• ÉNONCÉ 1
Recopiez, s'il vous plaît, le passage de l'extrait qui s'ouvre sur les mots contenant « La guerre de » et se termine par « de la Commission. », en remplaçant « Poutine » par « Vladimir Poutine ».
• ÉNONCÉ 2
Répondez à ces questions sur l'extrait.
(a) Dans quelle publication et à quelle date l'article a-t-il d'abord paru ?
(b) Pendant combien d'années Samuele Furfari a-t-il été haut fonctionnaire à la direction générale de l'énergie de la Commission européenne ?
(c) Quelles sources d'énergie sont qualifiées de peu fiables ?

• EXTRAIT
◇ ◇ ◇ ◇ ◇ ◇ ◇

L’Europe doit repenser ses politiques vertes déficientes

(Article de Pieter Cleppe initialement publié dans Contrepoints du 2 Avril 2022)

En raison des graves conséquences de la guerre, un consensus se dégage sur le fait que les politiques énergétiques et environnementales de l’UE ont besoin d’une révision fondamentale.

La guerre de Poutine en Ukraine a bouleversé la politique énergétique européenne. Comme l’a affirmé le professeur Samuele Furfari, qui a été pendant plus de 35 ans un haut fonctionnaire à la direction générale de l’énergie de la Commission européenne, l’UE « a ignoré sa propre stratégie de diversification de l’approvisionnement énergétique », ne parvenant pas à mettre en œuvre ses propres plans conçus en 2000, pour lesquels M. Furfari a été le principal communicateur au sein de la Commission.

Au moins, il y a maintenant un consensus pour ne plus être excessivement dépendant de la Russie pour l’approvisionnement en énergie, qui est un phénomène artificiel, causé par les politiques environnementales de l’UE ayant impliqué une promotion des sources d’énergie peu fiables, comme l’énergie éolienne et solaire. En fin de compte, ces politiques ne sont pas bénéfiques pour l’environnement, non seulement parce que l’énergie solaire et l’énergie éolienne présentent également des aspects négatifs pour l’environnement, mais aussi parce que leur manque de fiabilité nécessite l’utilisation du gaz comme source d’énergie de secours, étant donné les interdictions et les restrictions imposées au charbon et à l’énergie nucléaire.

◇ ◇ ◇ ◇ ◇ ◇ ◇

• JEU DE DONNÉES
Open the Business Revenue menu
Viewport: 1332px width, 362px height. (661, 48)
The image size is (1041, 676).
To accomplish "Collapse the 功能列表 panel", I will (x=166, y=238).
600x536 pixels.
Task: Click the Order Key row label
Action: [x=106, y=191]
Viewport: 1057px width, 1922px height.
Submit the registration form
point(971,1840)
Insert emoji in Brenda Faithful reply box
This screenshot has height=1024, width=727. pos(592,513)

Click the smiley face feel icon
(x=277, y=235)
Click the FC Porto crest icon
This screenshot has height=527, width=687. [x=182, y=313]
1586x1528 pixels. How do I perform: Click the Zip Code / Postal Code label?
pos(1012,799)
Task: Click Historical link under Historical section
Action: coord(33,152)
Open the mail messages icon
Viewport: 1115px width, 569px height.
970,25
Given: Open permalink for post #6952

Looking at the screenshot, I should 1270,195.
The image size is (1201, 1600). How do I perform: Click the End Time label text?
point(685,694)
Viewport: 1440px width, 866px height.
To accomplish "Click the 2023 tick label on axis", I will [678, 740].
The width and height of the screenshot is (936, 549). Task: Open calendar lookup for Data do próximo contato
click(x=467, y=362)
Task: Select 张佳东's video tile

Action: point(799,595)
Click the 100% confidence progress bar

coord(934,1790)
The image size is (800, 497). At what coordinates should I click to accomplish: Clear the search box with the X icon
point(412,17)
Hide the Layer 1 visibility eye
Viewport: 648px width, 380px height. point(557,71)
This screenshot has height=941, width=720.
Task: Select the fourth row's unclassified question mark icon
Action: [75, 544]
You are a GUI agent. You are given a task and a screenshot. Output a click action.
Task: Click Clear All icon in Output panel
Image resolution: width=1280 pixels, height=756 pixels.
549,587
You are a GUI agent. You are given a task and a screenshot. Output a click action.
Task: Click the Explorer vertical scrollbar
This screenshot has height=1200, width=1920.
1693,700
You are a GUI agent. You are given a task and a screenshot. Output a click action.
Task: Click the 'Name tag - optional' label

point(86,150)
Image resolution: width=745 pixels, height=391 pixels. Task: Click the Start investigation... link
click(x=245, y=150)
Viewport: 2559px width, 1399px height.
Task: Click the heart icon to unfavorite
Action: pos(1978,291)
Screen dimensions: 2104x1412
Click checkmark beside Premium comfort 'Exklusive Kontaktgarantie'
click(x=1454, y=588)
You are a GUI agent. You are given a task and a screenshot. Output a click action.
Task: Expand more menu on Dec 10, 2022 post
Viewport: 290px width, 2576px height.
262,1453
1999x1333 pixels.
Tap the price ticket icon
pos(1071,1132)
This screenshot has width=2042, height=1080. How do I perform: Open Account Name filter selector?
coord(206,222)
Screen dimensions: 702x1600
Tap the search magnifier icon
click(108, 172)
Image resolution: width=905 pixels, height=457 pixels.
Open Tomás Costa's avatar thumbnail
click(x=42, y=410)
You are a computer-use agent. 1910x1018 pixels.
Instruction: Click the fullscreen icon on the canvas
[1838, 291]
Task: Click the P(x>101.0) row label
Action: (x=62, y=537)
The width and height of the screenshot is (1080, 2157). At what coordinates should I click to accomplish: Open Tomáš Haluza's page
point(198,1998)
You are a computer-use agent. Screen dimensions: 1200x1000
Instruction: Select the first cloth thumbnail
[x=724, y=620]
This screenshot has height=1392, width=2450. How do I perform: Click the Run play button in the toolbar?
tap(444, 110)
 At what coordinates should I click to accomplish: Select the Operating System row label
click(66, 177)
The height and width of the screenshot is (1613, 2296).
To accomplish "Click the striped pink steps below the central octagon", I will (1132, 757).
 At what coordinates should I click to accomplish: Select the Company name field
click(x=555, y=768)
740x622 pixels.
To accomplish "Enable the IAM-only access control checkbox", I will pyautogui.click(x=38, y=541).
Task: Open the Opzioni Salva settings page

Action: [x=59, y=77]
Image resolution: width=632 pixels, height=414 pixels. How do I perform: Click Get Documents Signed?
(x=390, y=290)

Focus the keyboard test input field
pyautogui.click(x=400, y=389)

◇ ◇ ◇ ◇ ◇ ◇ ◇

• RÉSULTAT 1
La guerre de Vladimir Poutine en Ukraine a bouleversé la politique énergétique européenne. Comme l’a affirmé le professeur Samuele Furfari, qui a été pendant plus de 35 ans un haut fonctionnaire à la direction générale de l’énergie de la Commission européenne, l’UE « a ignoré sa propre stratégie de diversification de l’approvisionnement énergétique », ne parvenant pas à mettre en œuvre ses propres plans conçus en 2000, pour lesquels M. Furfari a été le principal communicateur au sein de la Commission.

• RÉSULTAT 2
(a) Dans Contrepoints, le 2 avril 2022.
(b) Pendant plus de 35 ans.
(c) L'énergie éolienne et l'énergie solaire.